At FRED, the debt service number is given as "percent of disposable personal income". I figured saving the same way, and put the two together on a graph:
|Graph #1: Debt Service (blue) and Household Saving (red) relative to DPI|
So then I took and put a minus sign in front of the formula for the red line, to turn it upside down:
|Graph #2: Debt Service (blue) and Saving with a Minus Sign (red)|
I thought about adding consumer debt (relative to disposable personal income) to the calculation of the red line. And then I remembered seeing those formulas that add two terms together after assigning a weight to each. And I said Yeah I can do that.
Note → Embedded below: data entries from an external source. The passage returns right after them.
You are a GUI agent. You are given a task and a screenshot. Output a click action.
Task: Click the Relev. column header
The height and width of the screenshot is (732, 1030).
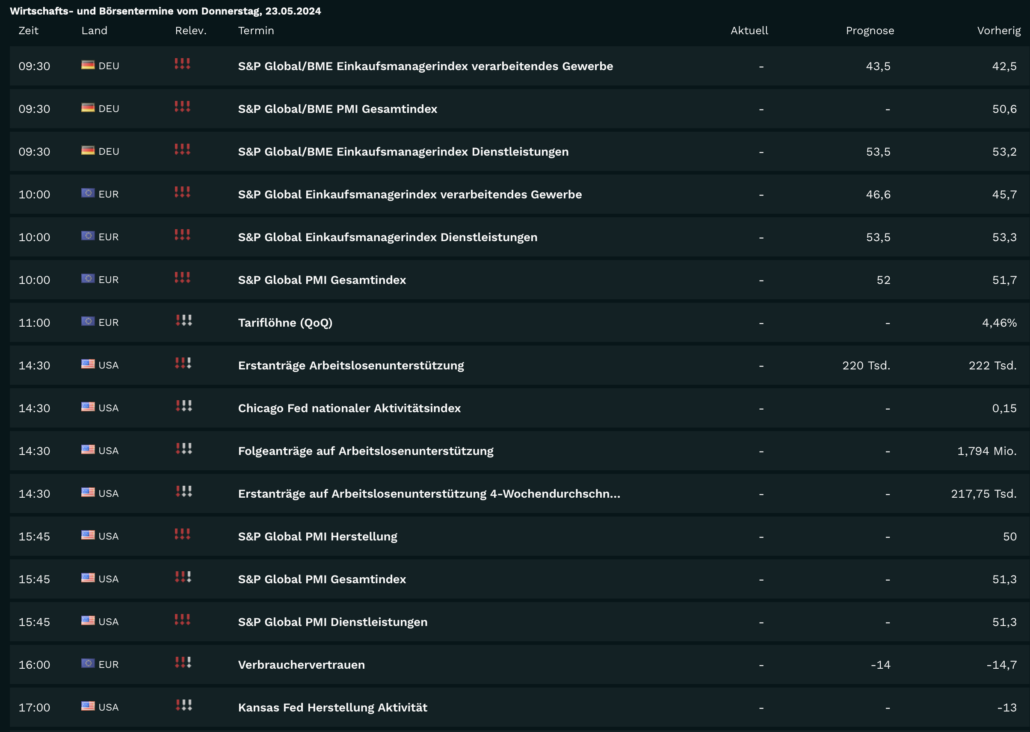click(190, 30)
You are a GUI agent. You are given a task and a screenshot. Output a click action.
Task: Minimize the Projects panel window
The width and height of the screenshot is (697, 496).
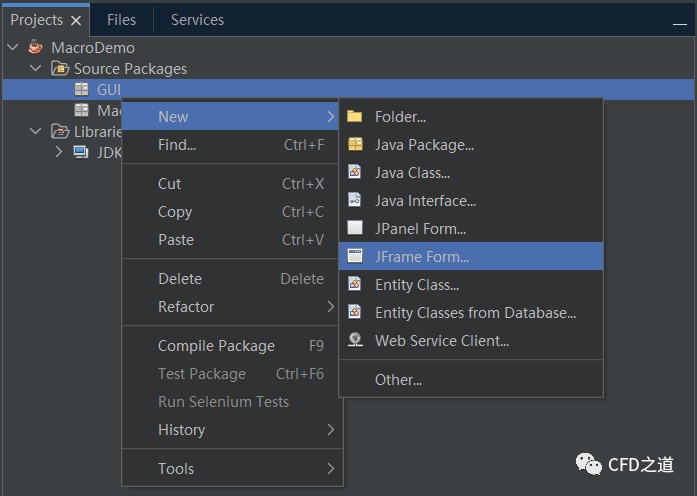click(x=681, y=21)
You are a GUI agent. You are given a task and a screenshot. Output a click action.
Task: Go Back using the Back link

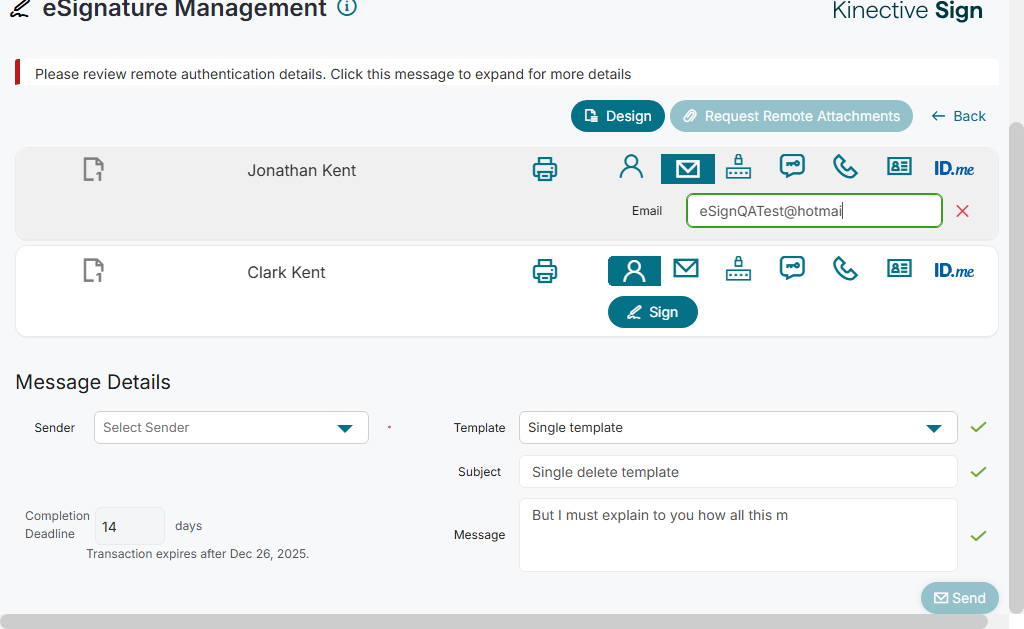coord(958,116)
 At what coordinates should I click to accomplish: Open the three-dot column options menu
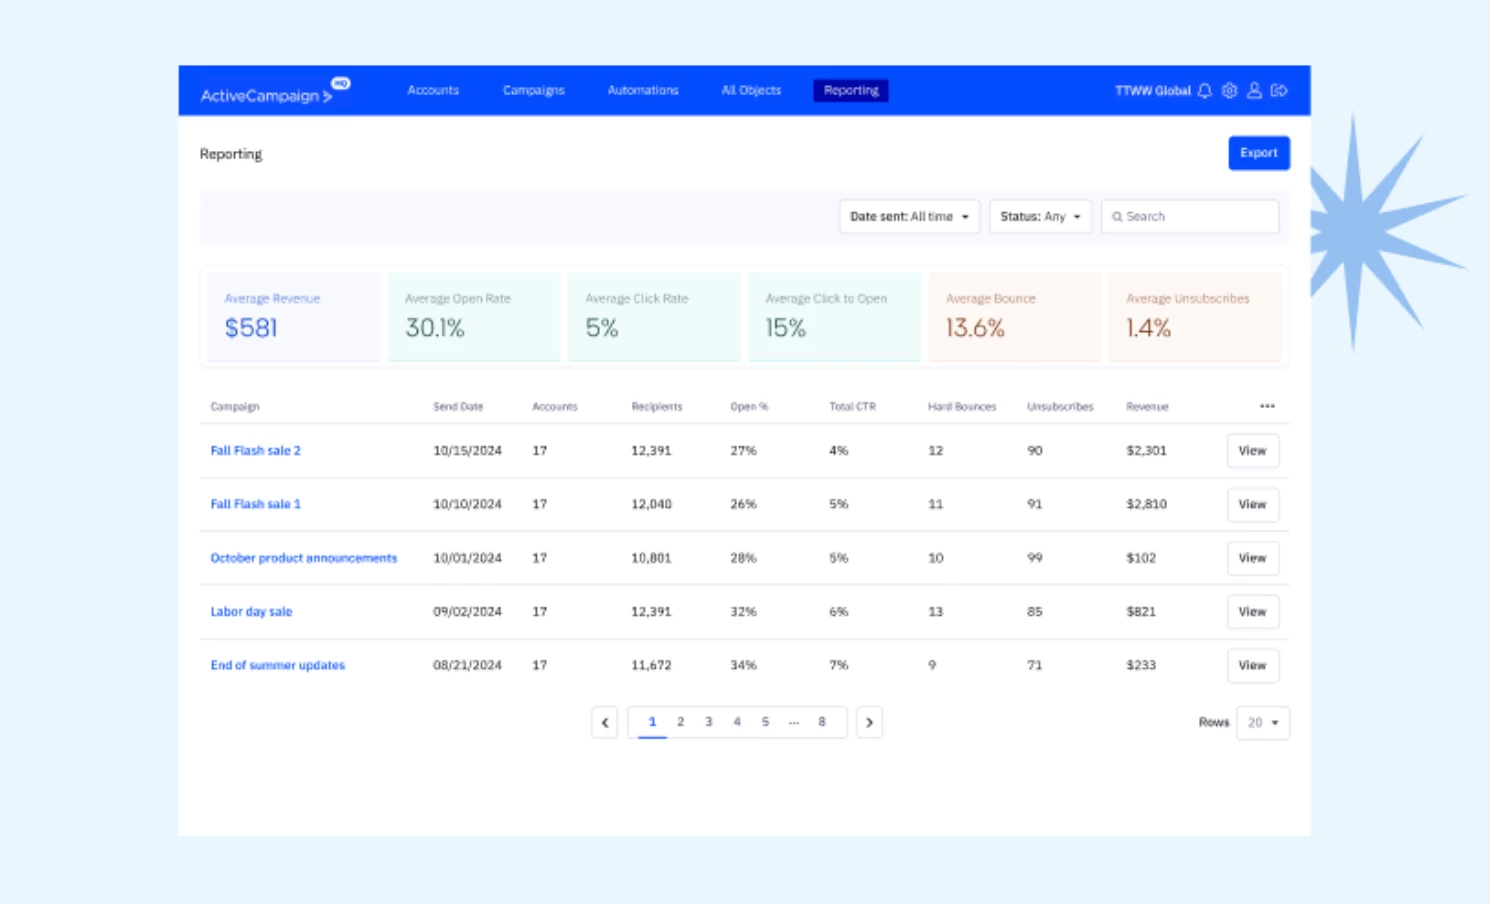[1267, 406]
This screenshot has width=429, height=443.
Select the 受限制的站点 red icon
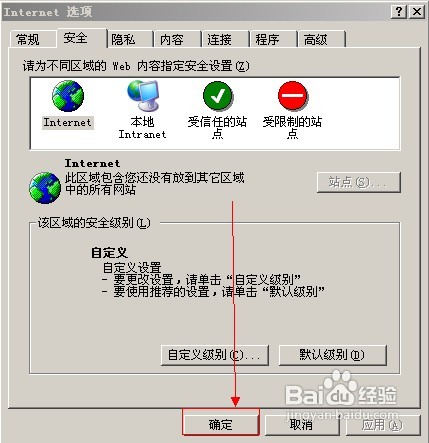(x=292, y=96)
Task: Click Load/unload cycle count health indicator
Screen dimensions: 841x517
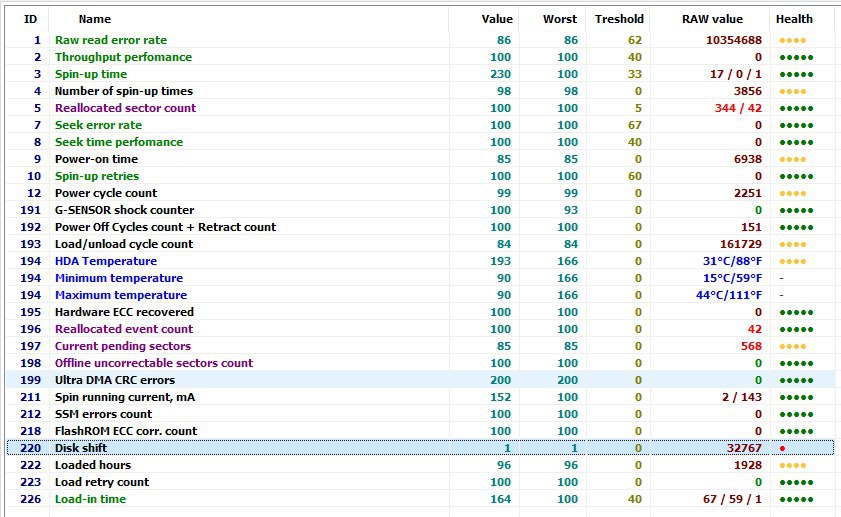Action: [793, 244]
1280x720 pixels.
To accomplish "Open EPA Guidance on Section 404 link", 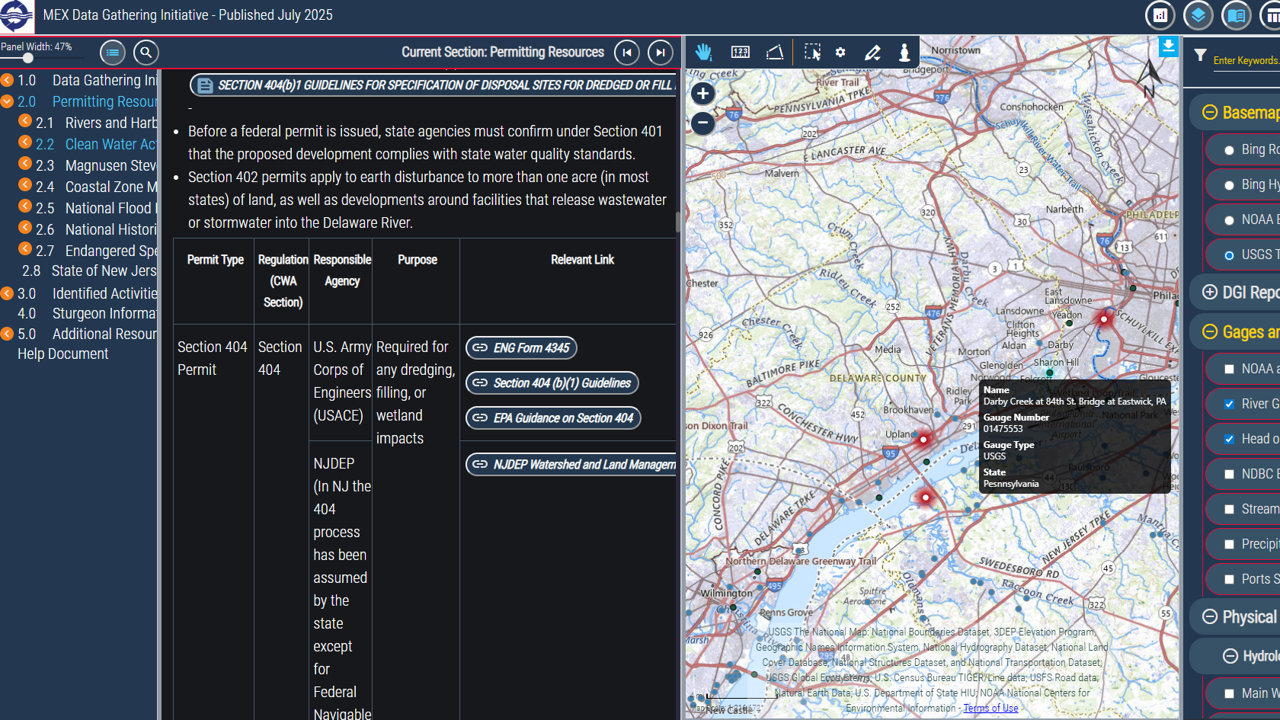I will point(553,418).
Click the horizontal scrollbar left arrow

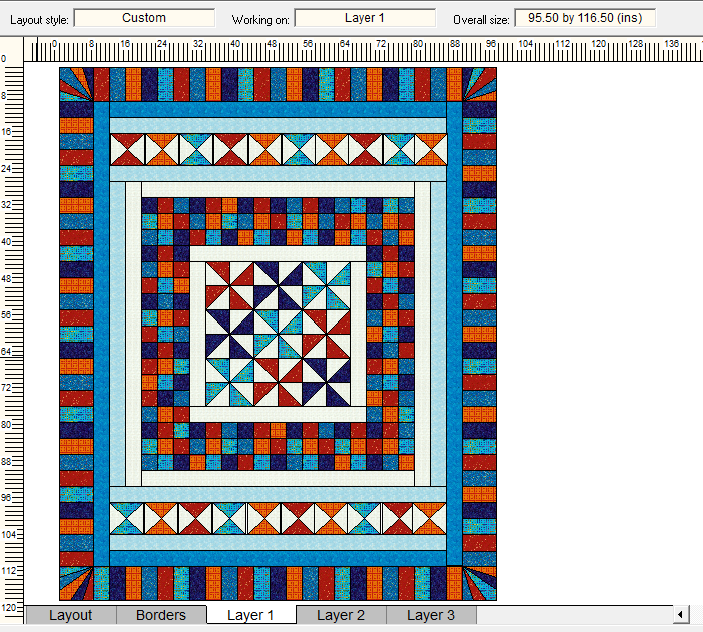click(x=682, y=614)
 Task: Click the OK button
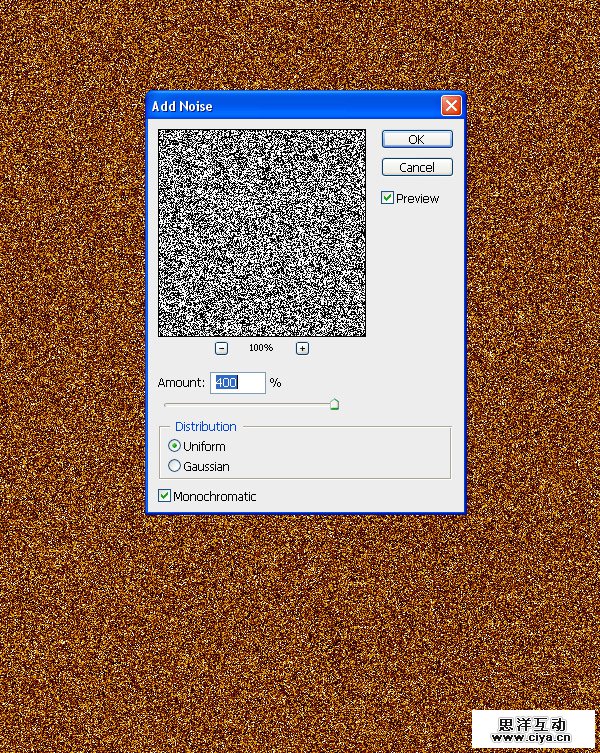pyautogui.click(x=416, y=139)
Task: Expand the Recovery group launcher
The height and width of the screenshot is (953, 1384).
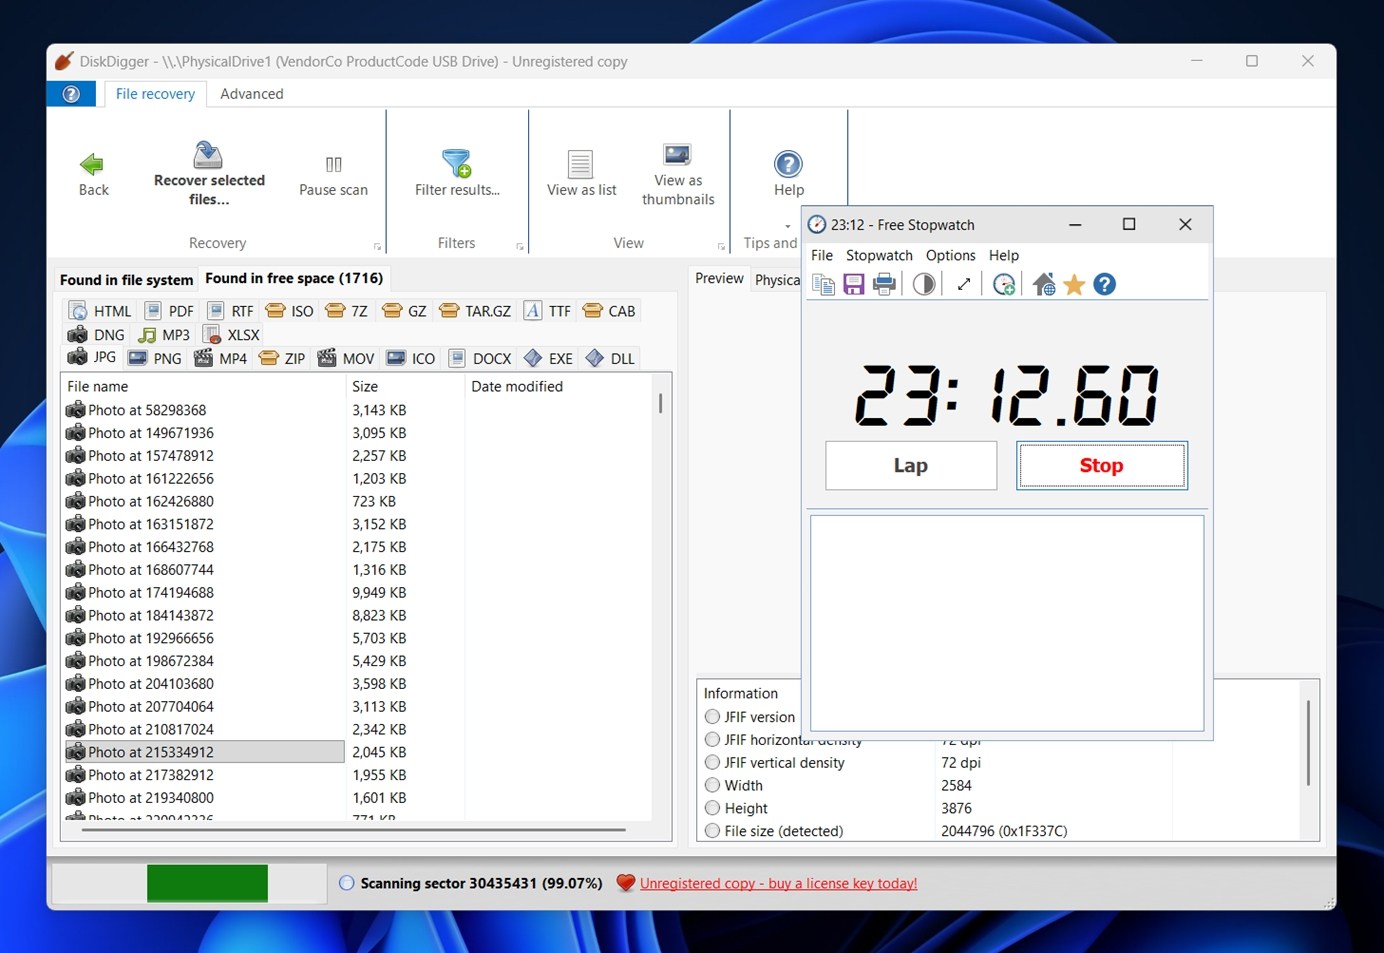Action: click(377, 246)
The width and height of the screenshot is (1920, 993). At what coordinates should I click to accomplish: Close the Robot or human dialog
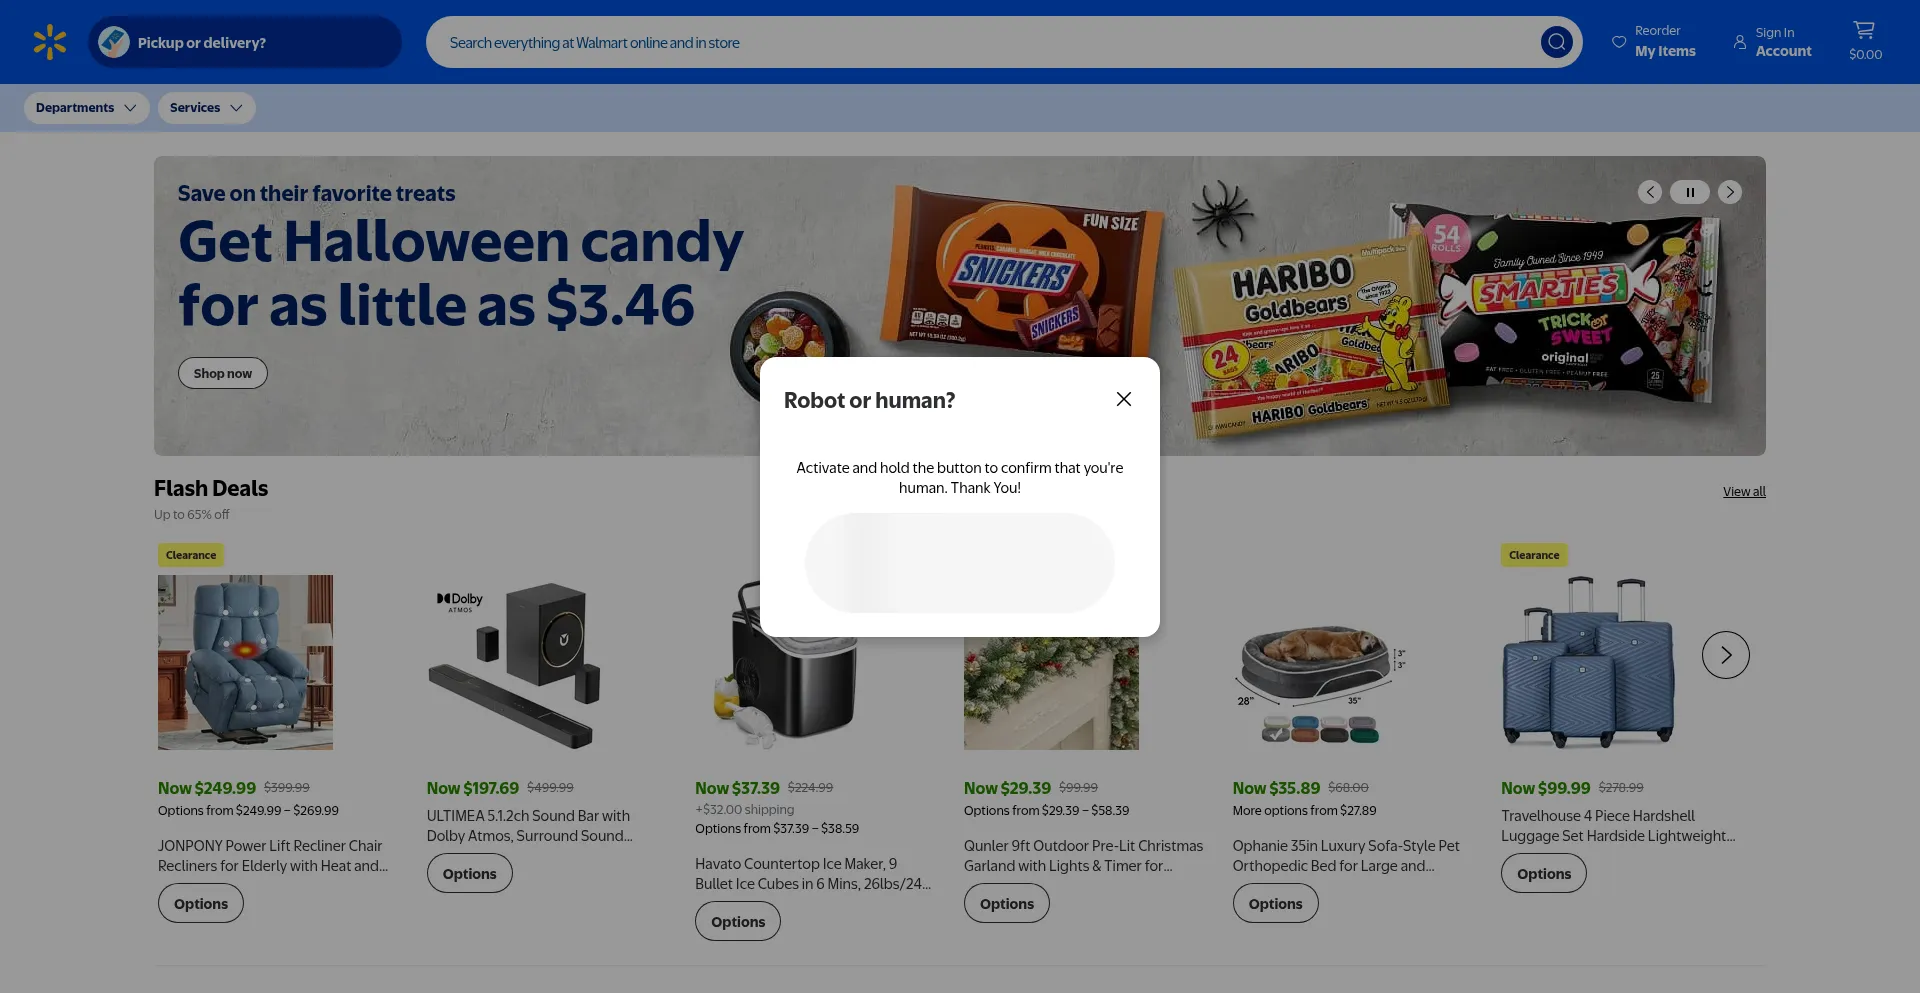pos(1124,399)
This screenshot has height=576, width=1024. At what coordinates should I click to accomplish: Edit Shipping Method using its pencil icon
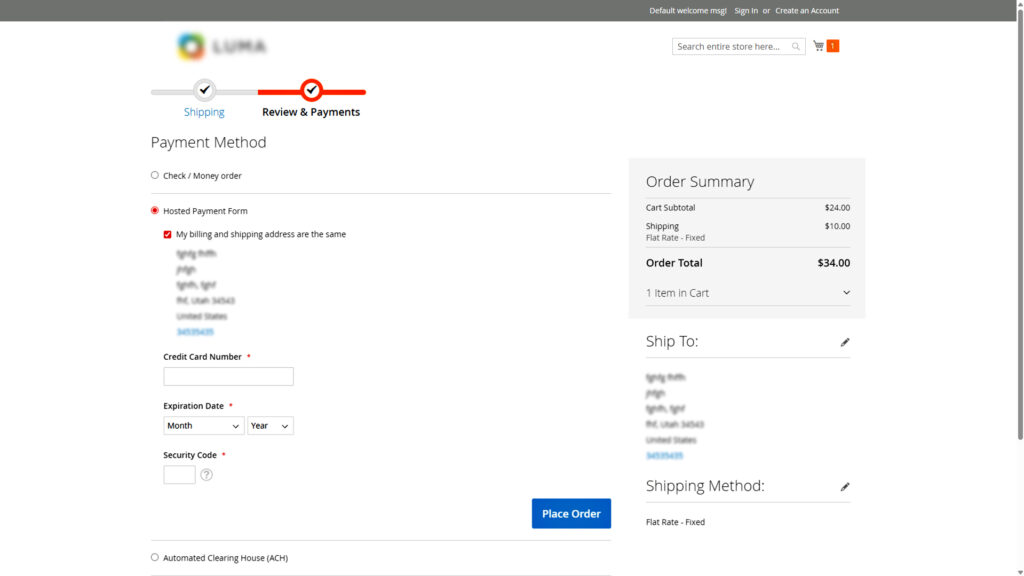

Ended up using "change in household debt" relative to DPI. And I just guessed some weights until I got something that looked somewhat like the debt service line. And I added a constant to push the red line up closer to the blue. Here is the result:
|Graph #3: Using Savings and Household Debt to Reverse Engineer the Debt Service Ratio|
The red line is very jiggy compared to the blue. But I expect I can smooth it out by using a Hodrick-Prescott calculation on it. Now I'm picturing a red line that looks even more like the blue, except everything happens about two years early. So I can lag the red line about two years to make the lines more similar.
What that means is I'll get a peek into the future. My most recent data, from Q1 2016, will show up as a prediction of debt service for 2018! Now it's getting interesting.
I have to bring the data from FRED to Excel to do the lagging and the Hodrick-Prescott. I got all the data, which will let me calculate a number back to 1952 instead of 1980. I love this stuff.
Long story short, I figured the Hodrick-Prescott, tweaked the "weight" values a bit (by eye), and lagged my calculated numbers 8 quarters. Here's the result, back to 1980:
|Graph #4: Not Perfect, but Not Bad!|
But look at that big drop after 2008 Q1. At the peak the red line is a perfect match to the blue. At the bottom, by 2012, the lines have crossed. The economy slowed down during the big drop. I would need a longer lag there at the bottom, to push the red line more to the right.
But the most interesting thing on this graph, I think, is that it makes a prediction about the path the debt service ratio will take. It's going to go up. The blue line, like the red, is going to go up.